The Office for National Statistics revealed this morning that GDP fell by 20.4% in April, which is the biggest monthly decline since records began. The impact dwarfs that seen during the 2008 recession, when the UK economy shrunk by no more than 2.1% in a quarter. This is hardly surprising: the coronavirus restrictions were announced towards the end of March, and almost every area of the economy was affected with significant sectors coming to a standstill. But the new figures will be used as evidence to support the rush to unlock quickly and perhaps unsafely.
As chronicled by Dr Liz Hind in a series of LabourList pieces, pubs are being pressured to open as government support is pulled away and debts pile up. The Tories feel that it is time for small business owners and employees to ‘get on your bike’, however, and that Rishi Sunak has displayed enough generosity. Boris Johnson is instead being urged to relax the two-metre rule. But is it safe when the R rate is only just under the danger level of one?
The fresh GDP figures bring into sharp focus the need for a national recovery plan that protects jobs – and creates them too, hopefully helping the UK to become greener in the process. The TUC is rightly calling for trade unions to be involved in that effort to ‘build back better’. But reactions to the GDP data also raise questions over the value of the indicator and arguably our over-reliance on it.
During an IPPR event last night, Ed Miliband described GDP as “an inadequate measure”, saying: “GDP casts a very long shadow and has a dominance that is way out of proportion to the attention that we should be giving it.” Keir Starmer argued during the leadership contest that wellbeing and economic growth should be prioritised equally, and this view is more relevant now than ever. Private wealth must not take precedence over public health.

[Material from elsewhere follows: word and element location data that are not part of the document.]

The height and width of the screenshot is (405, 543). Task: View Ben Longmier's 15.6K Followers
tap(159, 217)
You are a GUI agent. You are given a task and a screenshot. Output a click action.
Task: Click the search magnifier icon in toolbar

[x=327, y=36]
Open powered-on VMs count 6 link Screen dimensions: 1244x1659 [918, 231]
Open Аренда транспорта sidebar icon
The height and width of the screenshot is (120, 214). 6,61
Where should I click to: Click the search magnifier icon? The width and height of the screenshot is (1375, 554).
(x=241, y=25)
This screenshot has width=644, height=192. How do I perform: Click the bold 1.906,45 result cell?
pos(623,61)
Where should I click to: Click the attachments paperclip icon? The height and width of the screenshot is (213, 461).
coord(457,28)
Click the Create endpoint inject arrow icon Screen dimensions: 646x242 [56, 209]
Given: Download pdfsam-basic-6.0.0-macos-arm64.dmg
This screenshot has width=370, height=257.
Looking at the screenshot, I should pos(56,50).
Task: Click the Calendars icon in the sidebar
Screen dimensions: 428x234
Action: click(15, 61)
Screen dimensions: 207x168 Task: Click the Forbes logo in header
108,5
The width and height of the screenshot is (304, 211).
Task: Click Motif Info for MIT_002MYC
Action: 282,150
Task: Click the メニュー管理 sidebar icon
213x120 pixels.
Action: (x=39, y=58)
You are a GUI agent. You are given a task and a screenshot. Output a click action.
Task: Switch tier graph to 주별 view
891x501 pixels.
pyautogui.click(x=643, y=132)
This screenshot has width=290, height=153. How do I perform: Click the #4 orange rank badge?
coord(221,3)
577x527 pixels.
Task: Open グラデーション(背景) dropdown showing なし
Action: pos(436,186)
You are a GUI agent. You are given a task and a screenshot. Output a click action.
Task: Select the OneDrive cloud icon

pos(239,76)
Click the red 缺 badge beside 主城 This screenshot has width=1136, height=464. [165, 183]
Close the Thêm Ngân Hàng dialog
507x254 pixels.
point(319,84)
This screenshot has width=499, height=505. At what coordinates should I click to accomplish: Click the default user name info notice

Jonathan Ashworth has used his latest LabourList update on Labour’s Covid-19 response to talk about the collapse in patient care standards. It is important to remember that the NHS has coped during the coronavirus crisis – but only after “discharging patients into care homes, cancelling operations and delaying vital cancer treatment”, as the Shadow Health Secretary notes. Many are going without the treatment they need. Government policy must be guided by these concerns above all.